====== Data provided

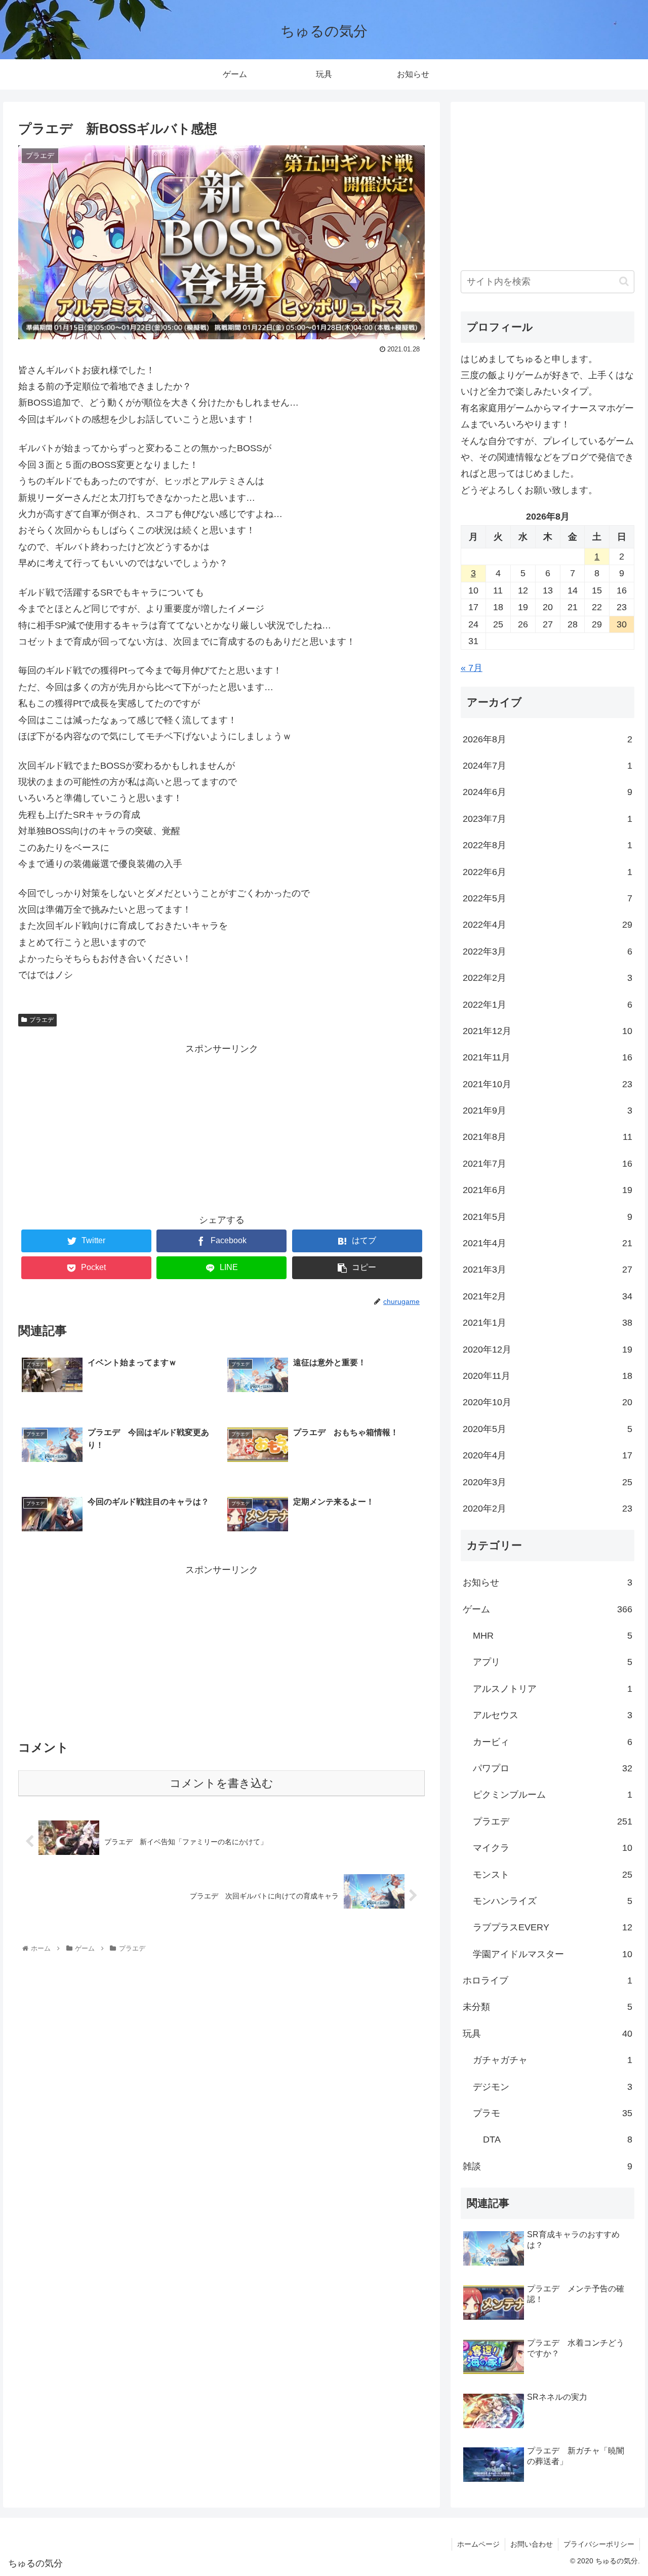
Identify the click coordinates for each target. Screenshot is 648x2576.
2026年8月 (548, 739)
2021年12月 (548, 1031)
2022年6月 (548, 872)
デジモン (553, 2087)
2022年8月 (548, 845)
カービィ (553, 1742)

============

→ **Task description**
When you transcribe these entries, keep every word exact and drop the pictures.

→ **Written solution**
Identify the click coordinates for each target. Screenshot is 648x2576.
2026年8月 (548, 739)
2021年12月 (548, 1031)
2022年6月 (548, 872)
デジモン (553, 2087)
2022年8月 (548, 845)
カービィ (553, 1742)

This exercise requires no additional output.